Чтобы обосновать независимое синхронное повсеместное возникновение сходных наследственных изменений у возбудителей болезней человека, нужны были мухи, и не любые, а дрозофила. Только она одна. Ибо в то время, когда мутационный процесс в географически удаленных местах земного шара оказался в фокусе внимания, дрозофила была единственным существом, для которого с чисто инженерной изобретательностью создателем радиационной генетики Г. Дж. Меллером были разработаны методы количественного учета мутаций, возникших в течение жизни одного поколения мух. Его методами и добыты результаты, о которых идет речь в очерках, посвященных мухам. Идеи А. Л. Чижевского получили поддержку со стороны генетики.

Очерки вырвались из-под моего пера отчасти случайно. Не ставилась и цель объединить их единой мыслью. То, что они все оказались в русле одной идеи о закономерном ходе органической эволюции, определяется строем мысли автора.


I
Почему курица не ревнует?

Если я над чем-нибудь думаю, меня интересует не только сам предмет, но и мнения людей о нем. Я биолог. А думаю я о жизни и смерти: и почему они есть, и как бы это могло быть, и почему все так, а не иначе, и нельзя ли исправить то, что устроено явно плохо, и не будет ли от этих исправлений какой беды. Но сейчас меня интересует вот этот самый вопрос — почему курица не ревнует? И я спрашиваю у самых разных людей.

«А почему?» — таков самый частый ответ. Многие спрашивают: «А кто ревнует?» Для вывода им нужен сравнительный материал. А один молодой, совсем молодой физик-теоретик сказал: «Я не знаю, почему люди ревнуют, не то что курица». Все это не конструктивные ответы.

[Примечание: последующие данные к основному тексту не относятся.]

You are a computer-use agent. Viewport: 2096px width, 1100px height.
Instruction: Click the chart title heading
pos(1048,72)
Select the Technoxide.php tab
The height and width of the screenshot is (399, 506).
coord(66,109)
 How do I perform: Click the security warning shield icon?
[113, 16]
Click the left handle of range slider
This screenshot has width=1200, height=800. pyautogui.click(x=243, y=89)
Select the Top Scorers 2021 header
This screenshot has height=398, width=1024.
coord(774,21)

А вот один раз спрашиваю: почему курица не ревнует? «А что значит ревность?» — спрашивает собеседник. «Ревность — это разновидность агрессивного поведения, направленная на представителя своего вида и своего пола, претендующего на место в семье, занятое ревнивцем». — «А что такое семья?» — спрашивает. «Семья, — говорю, — объединение представителей одного вида с целью совместного порождения и, главное, выращивания потомства». — «А разве курица с кем-нибудь объединяется, чтобы вырастить свое потомство?» — «Нет, не объединяется». — «Ну вот, потому она и не ревнует», — говорит он.

Мой собеседник — математик.

Вы чувствуете — у него есть ключ к решению проблем. Он не просто спрашивает — спрашивая, он мыслит. Подтекст его вопросов таков: в природе царит целесообразность, каждый орган, каждое проявление жизнедеятельности имеют свое назначение. Назначение это состоит в поддержании своего рода. Все, что понижало шансы оставить потомство, сгинуло с лица земли вместе с незадачливыми обладателями пагубных свойств. Ревность — это охрана партнера по выращиванию потомства от посягательств. Раз курица не ревнует, значит, ревность не дала бы ей ни малейшего преимущества в выращивании цыплят. Ревновать некого — партнера нет.

Все так. Но почему же именно курица не ревнует, почему именно она не нуждается ни в чьей помощи для выращивания своего потомства? Такого разговора у меня еще ни с кем не было. Буду говорить с вами.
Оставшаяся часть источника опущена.